Overview of Minimally Invasive or Laparoscopic Surgery

The MIS surgeons specialize in minimally invasive or laparoscopic surgical techniques that utilize small incisions to perform advanced gastrointestinal surgery. These incisions are typically less than one inch. Since smaller incisions are used, patients experience a faster recovery and less pain. All of the MIS surgeons are experienced with these evolving techniques. Many of the surgeons utilize emerging technologies such as robotics, state of the art imaging, and innovative equipment. All of these technologies allow the MIS staff to stay on the cutting edge of medical and surgical advances in order to provide outstanding patient care. Along with excellent clinical outcomes, the MIS staff cultivates a research environment to explore basic science and industry related products to enhance patient care in the future.
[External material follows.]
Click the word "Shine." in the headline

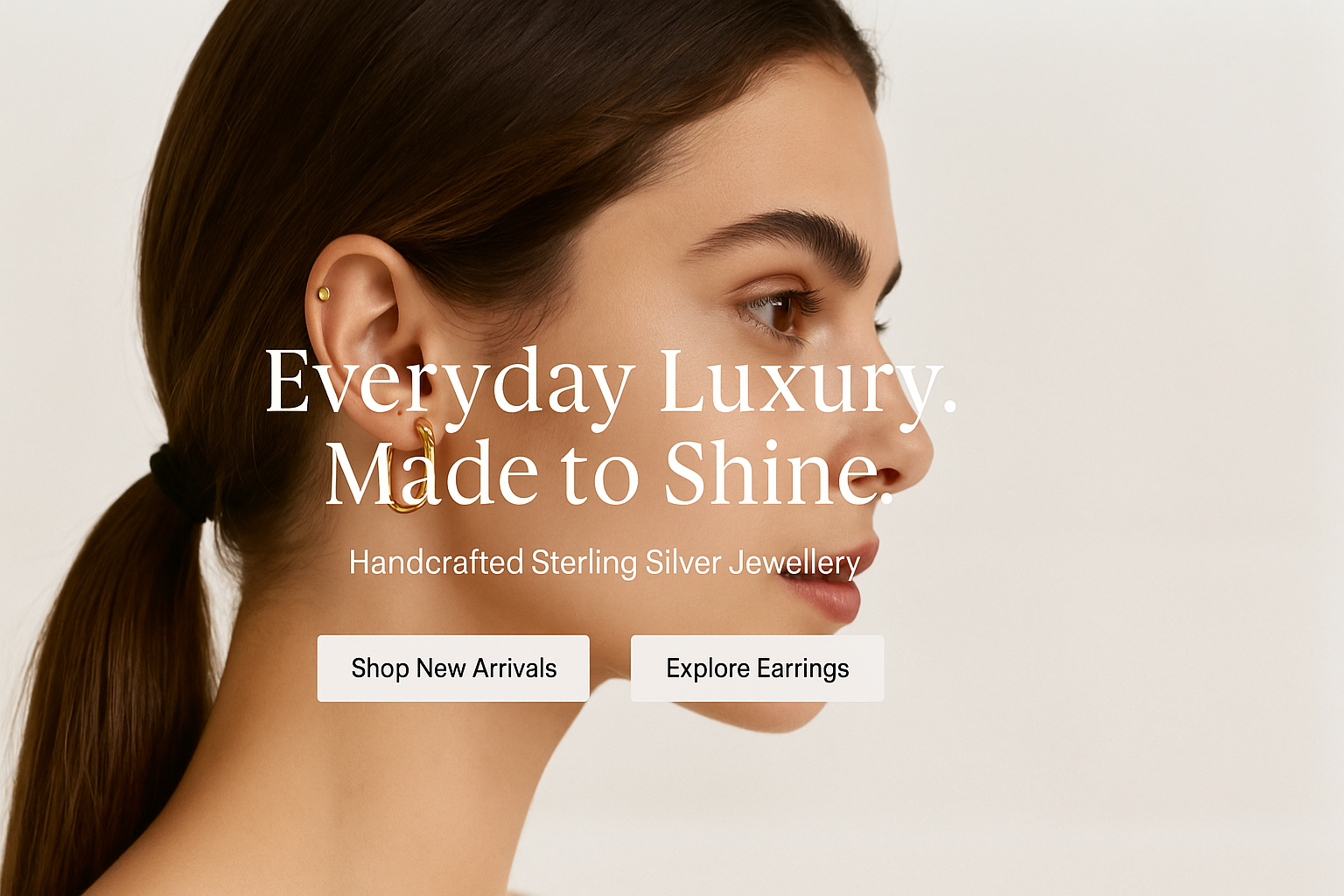click(x=779, y=472)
Many surgical techniques now fall under minimally invasive surgery:

  • Laparoscopy - a technique that uses a tube with a light and a camera lens at the end (laparoscope) to examine organs and check for abnormalities. Laparoscopy is often used during surgery to look inside the body and avoid making large incisions. Tissue samples may also be taken for examination and testing.
  • Endoscopy - a technique that uses a small, flexible tube with a light and a camera lens at the end (endoscope) to examine the inside of the digestive tract. Tissue samples from inside the digestive tract may also be taken or biopsied for examination.

 

Achalasia Surgery

Achalasia is a medical condition that affects the esophagus and lower esophageal sphincter (LES). The esophagus is a muscular tube that contracts and propels food from the mouth down to the stomach. The LES is a one way valve that relaxes and allows food to pass from the esophagus into the stomach. The LES prevents reflux of stomach acid back into the esophagus also. In achalasia, the LES fails to relax, and the muscles of the esophagus do not propel food from the mouth to the stomach. This results in dysphagia (feeling of food or liquid getting “stuck”), weight loss, and regurgitation. Over time, the esophagus dilates and may be associated with chronic cough or wheezing. The cause of achalasia remains unknown.

Procedure

The advantages of a laparoscopic Heller myotomy include a smaller incision, less pain, shorter hospital stay, lower chance of future hernia formation, and earlier return to work and normal activities.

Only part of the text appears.